The Quarterly Review attributes the sustained rise in revenue disbursements to the government’s fiscal reforms, specifically the removal of fuel subsidies and exchange rate adjustments, which boosted naira-denominated mineral revenue by over 400%.

While NEITI welcomes and would continue to support the reforms with credible information and data, the Review called for adequate measures to manage and mitigate economic and other social risks associated with reforms in transitional economies like Nigeria.

According to the agency, such risks include: Inflationary Pressures, possible rise in Debt Servicing Costs, and Fiscal Uncertainties for States Dependent on oil revenues.

NEITI recommended that governments at all levels take innovative actions to mitigate the impact of these economic challenges.
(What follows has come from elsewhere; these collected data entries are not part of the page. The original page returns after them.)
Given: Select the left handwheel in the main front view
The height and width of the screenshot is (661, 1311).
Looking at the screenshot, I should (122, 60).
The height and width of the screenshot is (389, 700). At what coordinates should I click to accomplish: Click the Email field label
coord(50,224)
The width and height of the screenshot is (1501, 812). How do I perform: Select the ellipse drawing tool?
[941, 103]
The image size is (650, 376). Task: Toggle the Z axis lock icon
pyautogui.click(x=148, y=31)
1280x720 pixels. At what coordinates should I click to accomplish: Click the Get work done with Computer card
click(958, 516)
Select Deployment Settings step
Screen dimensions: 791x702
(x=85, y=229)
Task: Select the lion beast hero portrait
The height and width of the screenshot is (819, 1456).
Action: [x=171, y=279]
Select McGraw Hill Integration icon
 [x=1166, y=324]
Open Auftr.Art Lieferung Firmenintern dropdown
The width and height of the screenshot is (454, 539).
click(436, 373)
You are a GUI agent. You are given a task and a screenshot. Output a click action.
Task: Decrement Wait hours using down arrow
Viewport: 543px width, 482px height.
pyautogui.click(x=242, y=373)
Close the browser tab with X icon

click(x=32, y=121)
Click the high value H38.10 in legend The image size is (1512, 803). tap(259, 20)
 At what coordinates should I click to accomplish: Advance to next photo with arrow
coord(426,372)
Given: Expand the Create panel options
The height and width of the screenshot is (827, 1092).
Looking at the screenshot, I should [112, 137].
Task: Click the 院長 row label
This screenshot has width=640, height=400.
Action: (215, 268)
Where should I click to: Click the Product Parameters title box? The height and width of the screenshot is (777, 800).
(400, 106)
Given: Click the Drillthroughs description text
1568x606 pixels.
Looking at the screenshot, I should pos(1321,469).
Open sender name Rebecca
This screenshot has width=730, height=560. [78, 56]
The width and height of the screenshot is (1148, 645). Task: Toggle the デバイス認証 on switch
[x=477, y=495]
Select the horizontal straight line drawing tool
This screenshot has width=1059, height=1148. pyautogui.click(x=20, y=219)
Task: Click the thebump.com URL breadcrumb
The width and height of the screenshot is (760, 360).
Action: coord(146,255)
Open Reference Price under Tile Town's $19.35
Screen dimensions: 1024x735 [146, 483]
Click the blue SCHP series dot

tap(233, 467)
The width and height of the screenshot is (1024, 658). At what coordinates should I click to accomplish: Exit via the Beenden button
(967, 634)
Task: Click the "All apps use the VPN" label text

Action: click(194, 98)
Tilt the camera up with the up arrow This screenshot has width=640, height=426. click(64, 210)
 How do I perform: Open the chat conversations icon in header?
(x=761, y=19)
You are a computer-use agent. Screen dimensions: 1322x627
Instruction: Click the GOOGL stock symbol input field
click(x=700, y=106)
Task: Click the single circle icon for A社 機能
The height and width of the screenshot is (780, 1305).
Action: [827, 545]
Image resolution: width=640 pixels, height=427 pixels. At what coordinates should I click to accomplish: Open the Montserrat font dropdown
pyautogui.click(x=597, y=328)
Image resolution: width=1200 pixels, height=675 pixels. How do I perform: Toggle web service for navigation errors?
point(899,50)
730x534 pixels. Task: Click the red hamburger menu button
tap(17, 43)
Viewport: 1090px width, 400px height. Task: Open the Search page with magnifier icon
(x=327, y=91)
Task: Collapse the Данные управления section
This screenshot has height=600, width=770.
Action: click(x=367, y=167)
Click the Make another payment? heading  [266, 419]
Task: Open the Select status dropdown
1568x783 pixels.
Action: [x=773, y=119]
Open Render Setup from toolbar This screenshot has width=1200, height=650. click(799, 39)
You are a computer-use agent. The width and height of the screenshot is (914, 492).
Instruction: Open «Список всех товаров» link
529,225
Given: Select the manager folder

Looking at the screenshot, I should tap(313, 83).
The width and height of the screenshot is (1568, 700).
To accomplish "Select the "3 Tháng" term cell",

State-by-State Allocation Analysis:

The report also revealed that Lagos State received the highest allocation of N531.1 billion in 2024, followed by Delta (N450.4 billion) and Rivers (N349.9 billion). Conversely, Nasarawa State received the least allocation of N108.3 billion, followed by Ebonyi (N110 billion) and Ekiti (N111.9 billion).

Furthermore, six states—Lagos, Rivers, Bayelsa, Akwa Ibom, Delta, and Kano—each received over N200 billion, collectively accounting for 33% of total allocations to all states, while the six lowest-receiving states—Yobe, Gombe, Kwara, Ekiti, Ebonyi, and Nasarawa—accounted for only 11.5%.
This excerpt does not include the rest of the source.